Back in the spring, I blogged about the issues with the Boeing 737 Max. If you remember, the 737 Max has an automated system call MCAS. The new plane was built with slightly larger engines (to get more people on the plane) that were slightly further back on the body. This changed how the plane flew, favoring the plane flying nose up in manual mode. MCAS pushes the nose back down. MCAS depends on a single sensor; if that sensor has an issue, the MCAS will malfunction. This happened twice, causing the plane to crash, and all lives to be lost on those planes.

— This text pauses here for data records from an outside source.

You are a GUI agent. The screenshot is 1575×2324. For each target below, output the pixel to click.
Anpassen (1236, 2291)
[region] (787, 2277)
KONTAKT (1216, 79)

In classic software engineering style that any insurer CIO would recognize, the plane introduced feature creep. It added new software to compensate for “minor” changes to the plane. Then, the introduction of those new features was clearly not managed correctly. Quality assurance around integration testing between the new features and the old features (measuring altitude, climb, wind speed, etc.) was not fully assessed or documented. To top it off, the users (in this case, the pilots) were initially not properly trained on the features. Sounds like some core system projects I have heard of.

Well, the plane is still not flying—and it is not expected to go back into service until sometime in 2020. Two senators are proposing regulations that would mandate safety features that Boeing ignored. These mandates would be placed on the FAA, which clearly trusted Boeing too much during the certification process. The Boeing CEO was due to testify to a committee in Congress this week and has been stripped of his chairman title, while the person who worked for the CEO and ran the Commercial Airplanes Division was fired. The bill will also address creating an FAA Center of Excellence to study flight automation and human factors in commercial aircraft.

Two other lessons come to mind that are applicable to insurance. As we create more highly automated processes around underwriting and claims, the human factors need to be understood and incorporated into the automated processes and machine-learning algorithms that drive them. And finally, the CEO is always accountable for the final outcome, in any industry—including insurance.